Supply Chain Resilience & Trade
The past year has made U.S. dairy exporters and importers painfully aware of the global agricultural shortcomings in supply chain and has resulted in their asking the Administration and Members of Congress for help in fixing it. The list of IDFA’s members’ pain points in trying to import their ingredients and export their products is both significant and impressive: whether having product sit on rail sidings in the Midwest for weeks on end before it can even get to a port, trying to arrange an importing vessel to be offloaded in a mere 24 hours after waiting for weeks for an offloading appointment, or having to haggle and hope to get outbound vessel space, the supply chain supporting dairy trade is clearly not working.
On top of port congestion and shipping delays, IDFA members face non-tariff policies from the European Commission which will imperil not just the U.S., but also the global dairy supply chain. The European Commission is in the process of implementing new health certificate requirements that will entirely cut off U.S. dairy exports to Europe, yet few have been able to fully piece together the ripple effect such a move might have on global dairy trade. Not only is the U.S. sole supplier of unique ingredients used in European production of specialized nutrition products sold worldwide, but U.S. exports to New Zealand and other countries near Europe would also suffer as Europe requires certificates at all layers of the supply chain – ingredients in processed goods, transshipments, etc.

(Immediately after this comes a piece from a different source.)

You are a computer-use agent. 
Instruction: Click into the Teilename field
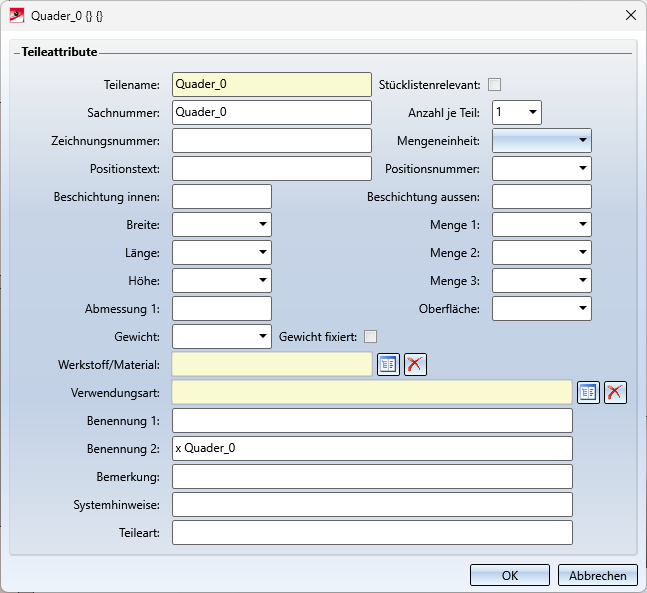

The question for everyone involved is what should we do about it? As a starting point, IDFA believes there is significant need for supply chain transparency and more education for our government colleagues. Congressional offices and federal agencies often do not see beyond issuance of an export certificate or issuance of import approvals. Weeks waiting for terminal appointments, outbound vessels, or rail carriers are commercial transactions that are rightly outside their immediate areas of focus. Enter IDFA, to ensure lawmakers and policymakers alike have details about how U.S. dairy products are made, shipped, and reach their final destination, and what problems our members are encountering along the way.
IDFA has been working to shed light on the global implications of the European certificate by helping U.S. officials, global suppliers, packaging producers, and processors understand that they will encounter supply shortages unless the European Commission changes its regulation and implementation timeline. At a time when global public health must be a collective priority, opaque supply chains combined with protectionist regulatory actions have created a looming crisis in global supply chains for specialized nutritional products for some of the world’s most vulnerable populations, including infants and medically-supported adults.
Clearly the dairy supply chain was originally built around a different trade environment, limited levels of exports, protecting competitive business information, and without any notion that there could one day be a total breakdown of the kind U.S. dairy traders are currently experiencing. It is also clear that something must change for the supply chains supporting U.S. dairy trade. Transparency and education are a good start, but they don’t fix the actual trading problems facing IDFA’s members. Such complex problems require brainstorming, fresh perspective, and bold willingness to think outside the box – something IDFA thinks it is past time to do for U.S. dairy supply chains.
This week, IDFA submitted comments in response to the U.S. Department of Agriculture’s request for input on supply chain resiliency. Although USDA’s notice cast a broad net for how to make all agricultural supply chains more resilient through historic programs like pandemic payments, IDFA’s comments encouraged USDA to take a more holistic approach to supply chain resilience in the context of trade. As outlined in the comments, federal agencies supporting robust agricultural supply chains should consider a diverse suite of solutions when thinking about how better to service U.S. traders, potentially including:
- Development of a trade advisory committee supporting supply chains, to obtain input from cleared advisors on supply chain issues which may otherwise not be visible to federal officials and make recommendations on possible solutions;
- Direction to the Office of the U.S. Trade Representative to immediately engage in the matters, both domestically and abroad, within the supply chain that are impacting U.S. agricultural exporters, with a view towards developing improved and enhanced trade facilitation text commitments in the future; and
- Consideration of new data points and data collection tools to increase supply chain visibility and market transparency, such as whether sufficient HS codes exist, the ability to track transshipments of U.S. goods through foreign ports, information on number of detentions, time delays in shipments, and other basic transparency of imports and exports that might facilitate the identification of problem areas within the supply chains.